● **What is being asked**:
In the listing that follows, how many lines include the word "agent"? Only the number is wanted.

● **Input**:
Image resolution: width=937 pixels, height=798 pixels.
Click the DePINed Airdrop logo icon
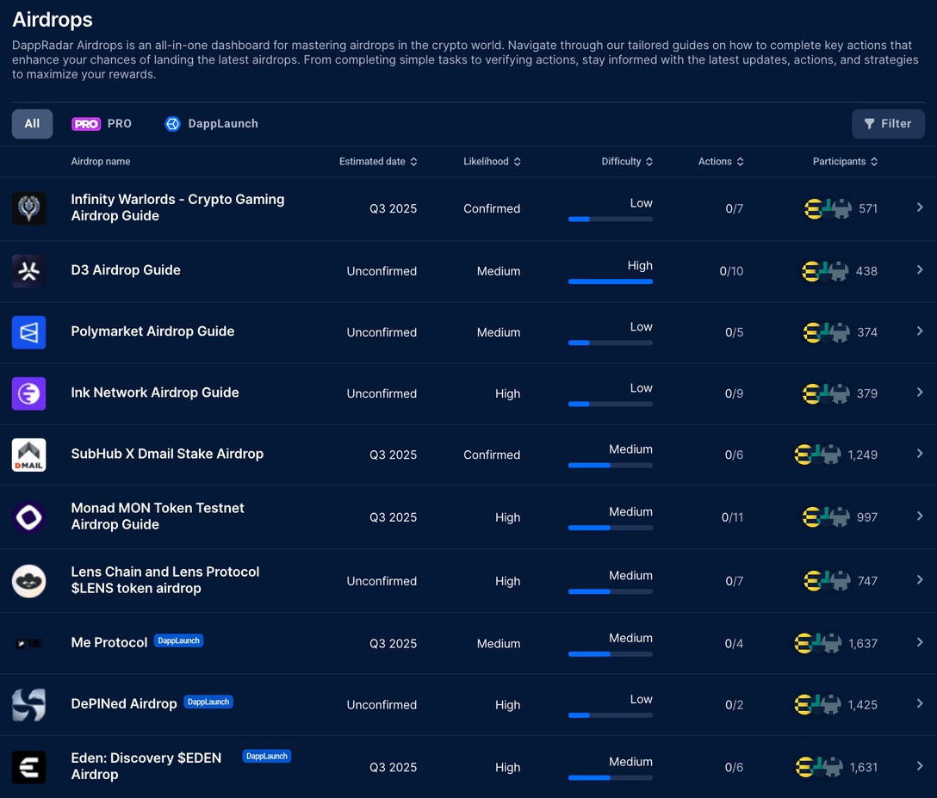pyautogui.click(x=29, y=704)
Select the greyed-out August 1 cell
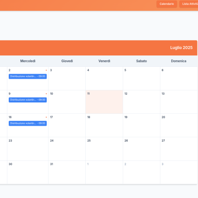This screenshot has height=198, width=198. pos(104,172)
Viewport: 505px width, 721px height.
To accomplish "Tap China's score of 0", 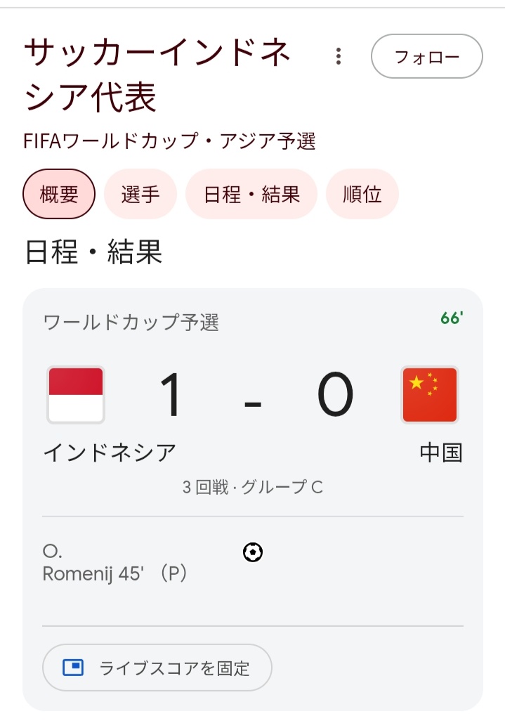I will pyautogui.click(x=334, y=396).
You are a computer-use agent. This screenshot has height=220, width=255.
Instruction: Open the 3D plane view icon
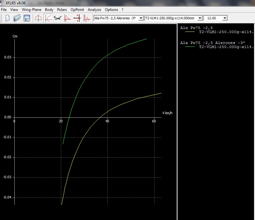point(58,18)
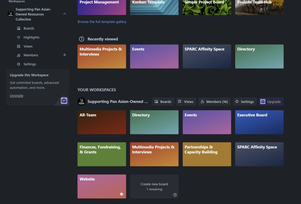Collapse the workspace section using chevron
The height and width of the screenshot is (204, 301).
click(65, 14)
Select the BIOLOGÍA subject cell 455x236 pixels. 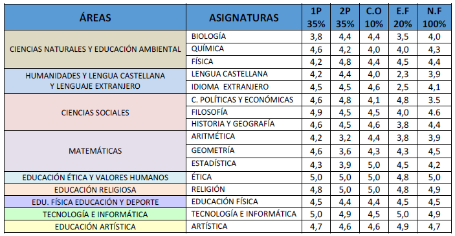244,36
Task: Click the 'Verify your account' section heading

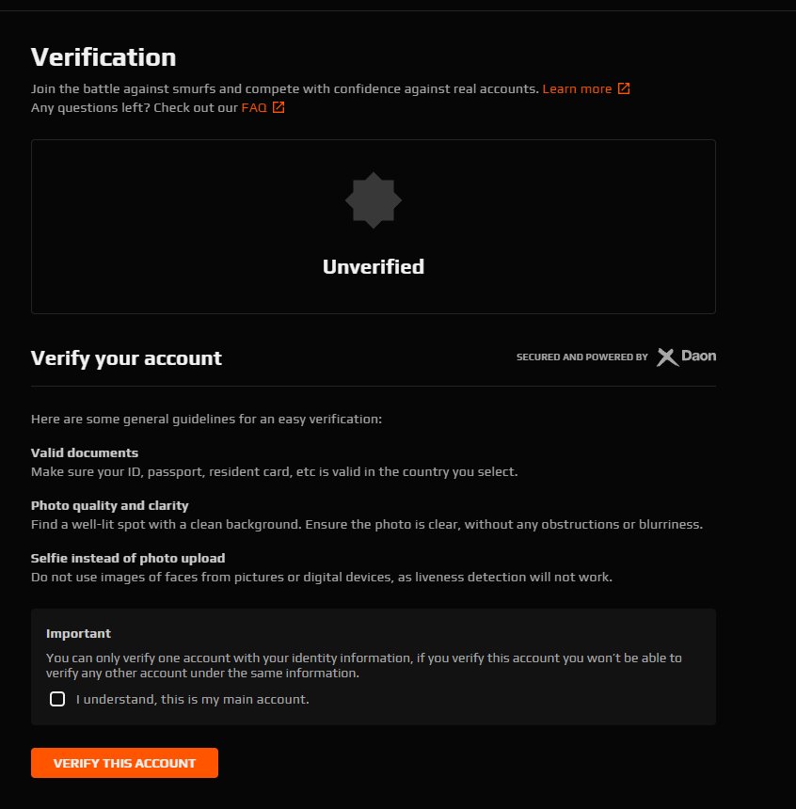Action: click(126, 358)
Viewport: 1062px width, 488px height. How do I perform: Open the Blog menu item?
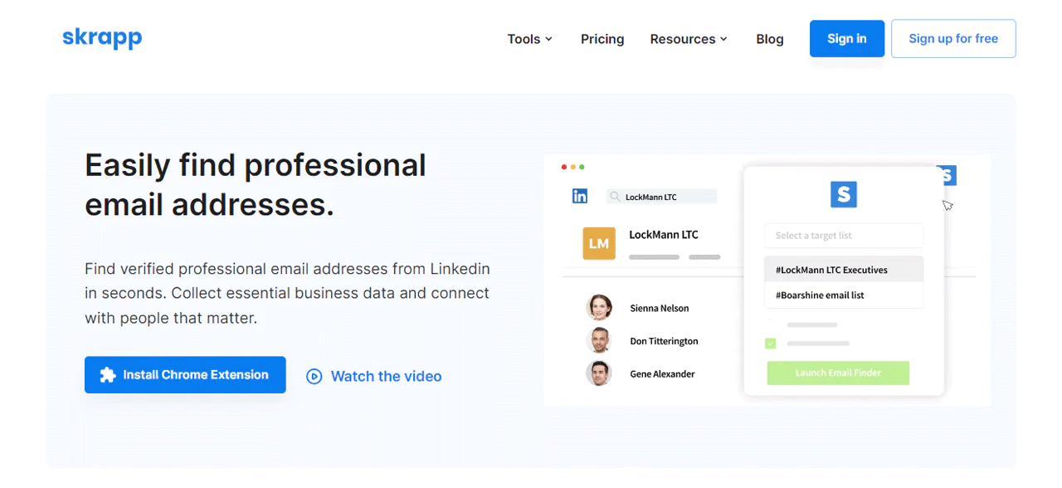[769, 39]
--
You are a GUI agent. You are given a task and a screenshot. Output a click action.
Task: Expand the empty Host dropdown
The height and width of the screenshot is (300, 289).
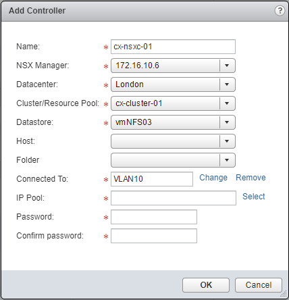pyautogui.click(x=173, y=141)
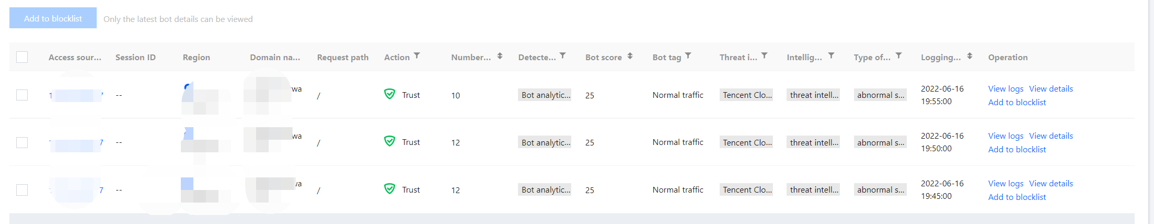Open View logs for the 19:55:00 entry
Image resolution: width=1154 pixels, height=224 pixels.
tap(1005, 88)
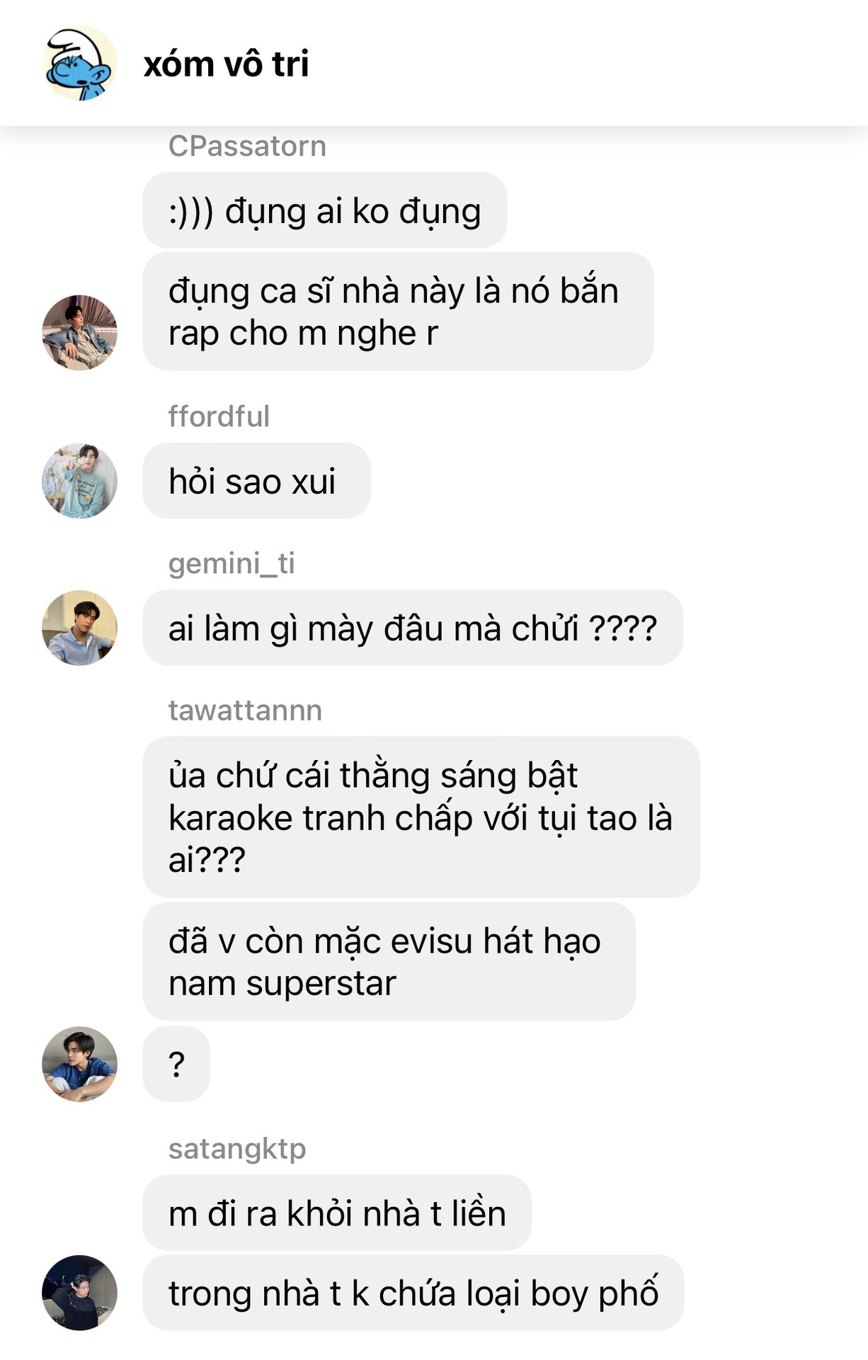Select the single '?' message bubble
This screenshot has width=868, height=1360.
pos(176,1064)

● **Answer section**:
2